Tammy Oberhausen

Tammy Oberhausen is the author of the novel The Evolution of the Gospelettes, a Foreword Reviews INDIE Book of the Year winner, acquired and edited by Silas House and published by the University Press of Kentucky. She earned bachelor’s and master’s degrees in English from Western Kentucky University and an MFA in Creative Writing from Spalding University. While working as a book editor and teacher and raising two daughters, she kept coming back to a story about a family of gospel singers that wouldn’t let her go. After three decades of developing her craft and writing and rewriting that story, the Gospelettes finally made their debut. A Kentucky native, she lives in Bowling Green.

 

The Evolution of the Gospelettes book cover

 

The Evolution of the Gospelettes

The Holliman sisters have voices like angels. In 1972, when their father, Garland, hears the girls' beautiful harmonies, he decides to start a family gospel group with his wife Big Jean and four teenage children: the twins, Jeannie and Junior, and their younger sisters, Debbie and Patty. The Gospelettes become a popular act, traveling throughout Kentucky and the surrounding states spreading the gospel in song. But as society outgrows their way of life, changes are encroaching even on their small town and the sheltered Holliman children.

The Evolution of the Gospelettes follows the family and their transformation from old-time gospel singers in the 1970s to performers on a televangelist program in the 1980s to founding members of a megachurch in the 1990s.
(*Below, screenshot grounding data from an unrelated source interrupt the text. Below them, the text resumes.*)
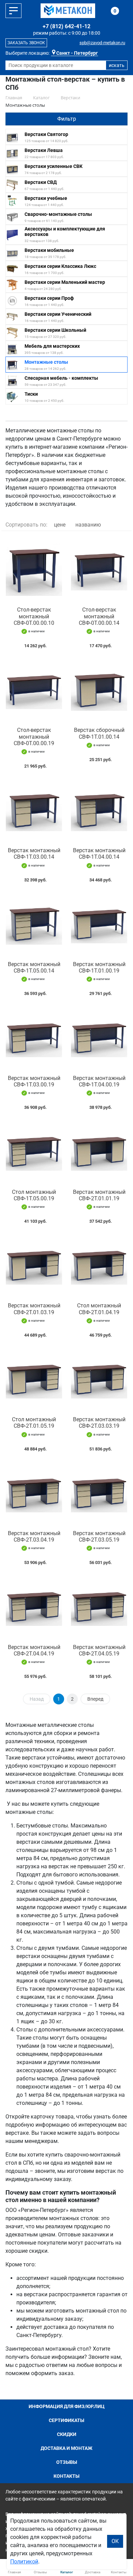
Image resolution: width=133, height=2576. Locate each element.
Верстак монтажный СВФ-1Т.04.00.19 (99, 1081)
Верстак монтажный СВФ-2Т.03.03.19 (99, 1422)
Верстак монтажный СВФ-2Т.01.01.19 (99, 1195)
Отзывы (66, 2462)
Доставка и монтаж (66, 2448)
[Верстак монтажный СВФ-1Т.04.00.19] (99, 1036)
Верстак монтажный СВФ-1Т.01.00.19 (99, 967)
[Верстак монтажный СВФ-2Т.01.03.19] (34, 1264)
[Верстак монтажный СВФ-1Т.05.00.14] (34, 923)
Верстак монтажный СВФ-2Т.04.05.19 (99, 1650)
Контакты (66, 2476)
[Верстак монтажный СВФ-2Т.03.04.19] (34, 1492)
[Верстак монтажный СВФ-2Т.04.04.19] (34, 1606)
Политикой (24, 2561)
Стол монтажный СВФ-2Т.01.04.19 (99, 1308)
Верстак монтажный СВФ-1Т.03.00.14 (34, 853)
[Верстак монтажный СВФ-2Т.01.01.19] (99, 1150)
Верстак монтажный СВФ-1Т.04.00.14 (99, 853)
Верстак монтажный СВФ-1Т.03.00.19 (34, 1081)
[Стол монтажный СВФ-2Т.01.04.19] (99, 1264)
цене (59, 524)
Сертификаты (66, 2420)
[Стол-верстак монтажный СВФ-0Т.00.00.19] (34, 689)
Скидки (66, 2434)
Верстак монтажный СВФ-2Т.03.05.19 (99, 1536)
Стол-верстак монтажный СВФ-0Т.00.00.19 (34, 736)
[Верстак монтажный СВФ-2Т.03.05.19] (99, 1492)
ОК (115, 2541)
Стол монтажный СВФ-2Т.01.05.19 (34, 1422)
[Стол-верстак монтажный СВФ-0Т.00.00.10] (34, 568)
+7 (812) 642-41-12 (66, 26)
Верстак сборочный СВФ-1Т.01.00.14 (99, 733)
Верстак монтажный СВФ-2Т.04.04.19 (34, 1650)
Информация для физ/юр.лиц (67, 2406)
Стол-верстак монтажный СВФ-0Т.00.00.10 (34, 616)
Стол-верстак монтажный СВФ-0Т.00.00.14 (99, 616)
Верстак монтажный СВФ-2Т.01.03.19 (34, 1308)
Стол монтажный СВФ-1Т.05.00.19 (34, 1195)
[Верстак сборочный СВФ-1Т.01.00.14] (99, 689)
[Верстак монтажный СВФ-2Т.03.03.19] (99, 1378)
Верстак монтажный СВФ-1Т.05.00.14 (34, 967)
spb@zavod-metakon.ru (102, 42)
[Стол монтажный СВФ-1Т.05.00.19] (34, 1150)
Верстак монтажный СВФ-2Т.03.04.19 (34, 1536)
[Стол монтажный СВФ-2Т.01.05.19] (34, 1378)
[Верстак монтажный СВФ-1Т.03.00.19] (34, 1036)
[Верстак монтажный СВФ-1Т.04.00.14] (99, 809)
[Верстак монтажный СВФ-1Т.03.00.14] (34, 809)
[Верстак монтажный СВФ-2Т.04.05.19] (99, 1606)
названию (88, 524)
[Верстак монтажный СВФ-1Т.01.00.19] (99, 923)
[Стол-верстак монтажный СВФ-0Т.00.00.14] (99, 568)
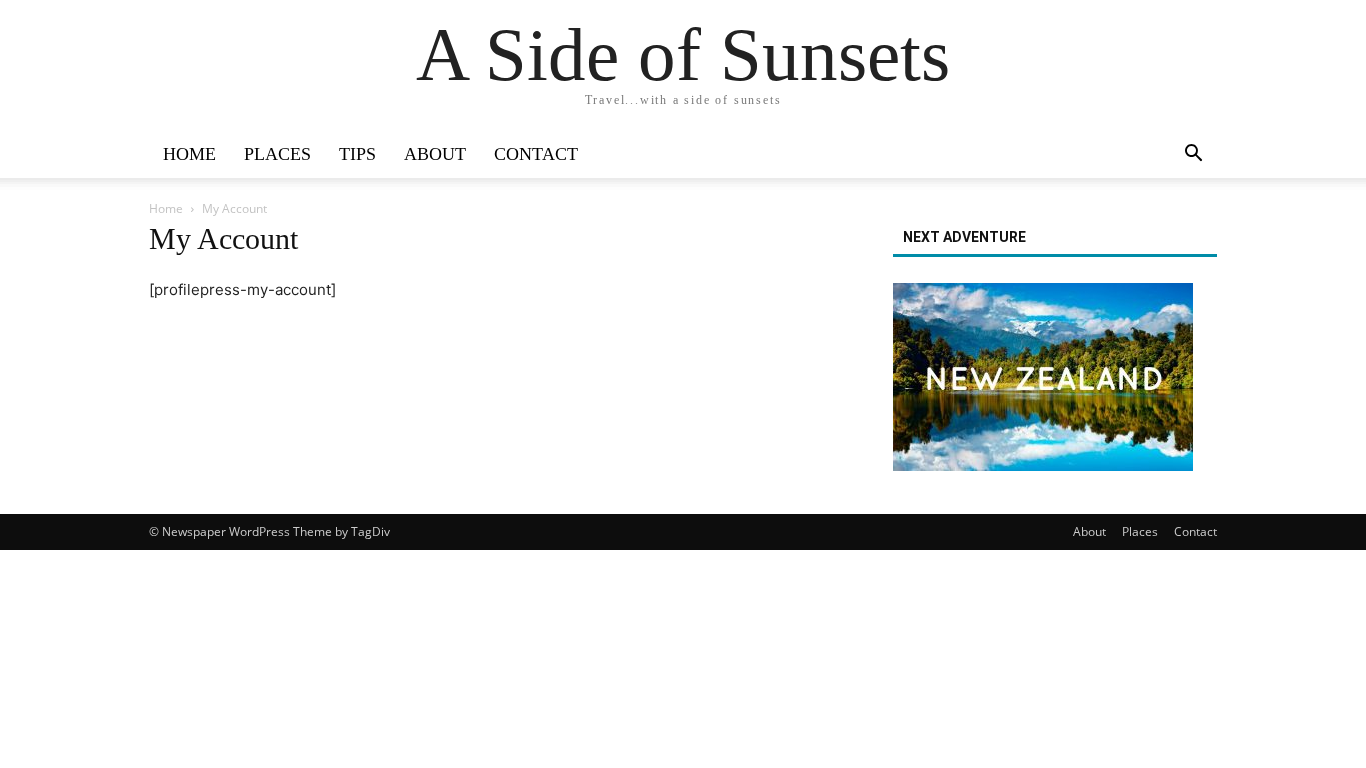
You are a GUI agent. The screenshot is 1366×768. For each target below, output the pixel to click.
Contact (536, 154)
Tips (357, 154)
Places (277, 154)
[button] (1193, 155)
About (435, 154)
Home (189, 154)
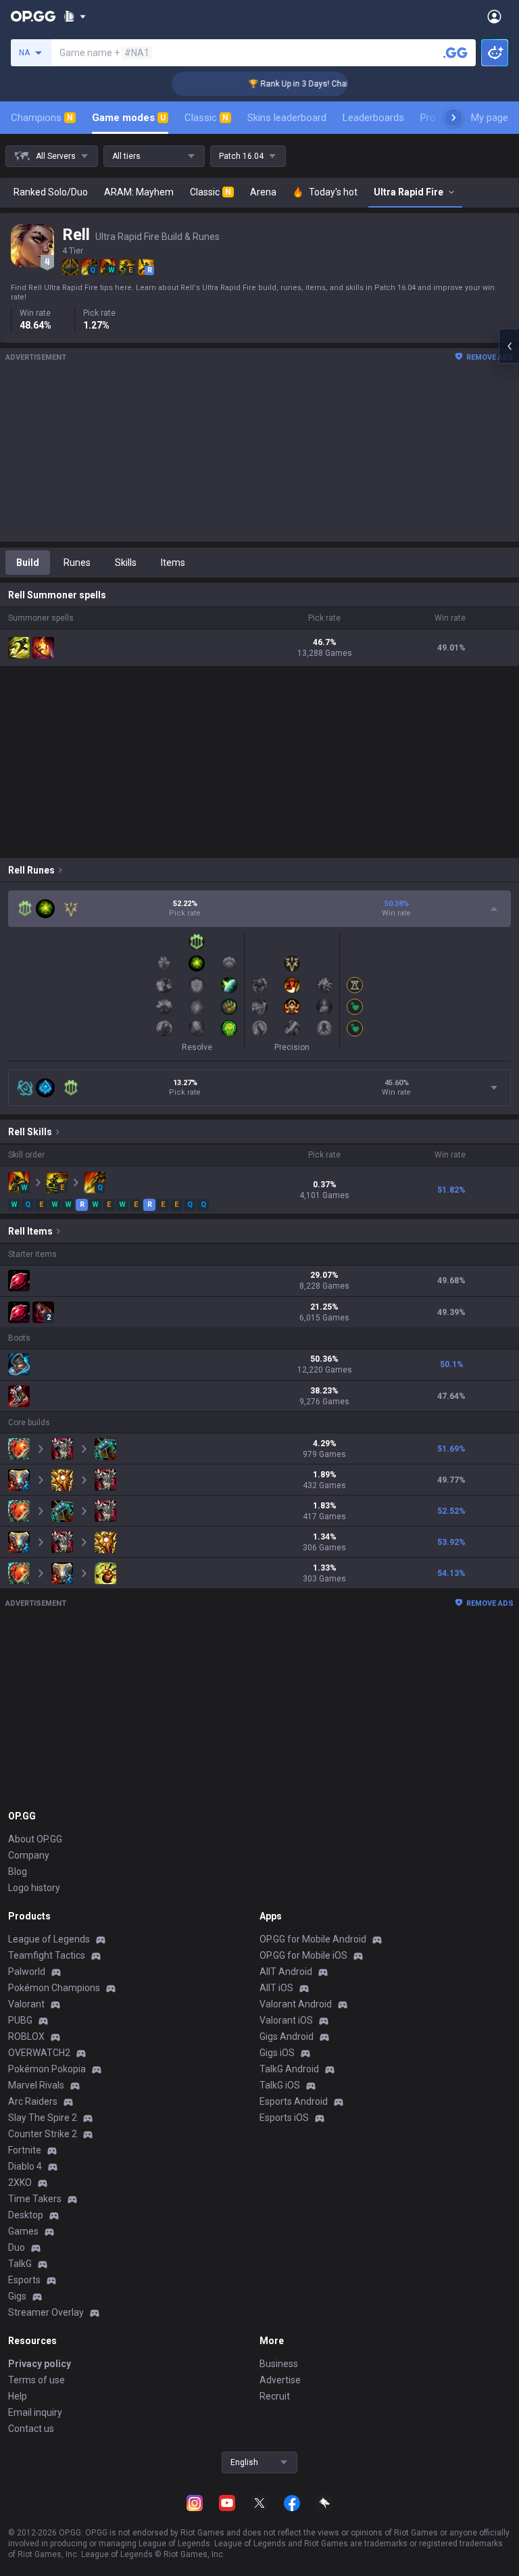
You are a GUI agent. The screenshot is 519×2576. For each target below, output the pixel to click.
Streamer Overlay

As the new millennium approaches, Jeannie, whose beliefs have evolved and irreversibly departed from her family's, fears what will happen the more entrenched they become in fundamentalist thinking and finds herself in a fight to save the people she loves from self-destruction.

This debut novel is a compelling exploration of family ties and rifts, faith and doubt, and holiness and hypocrisy in a changing world.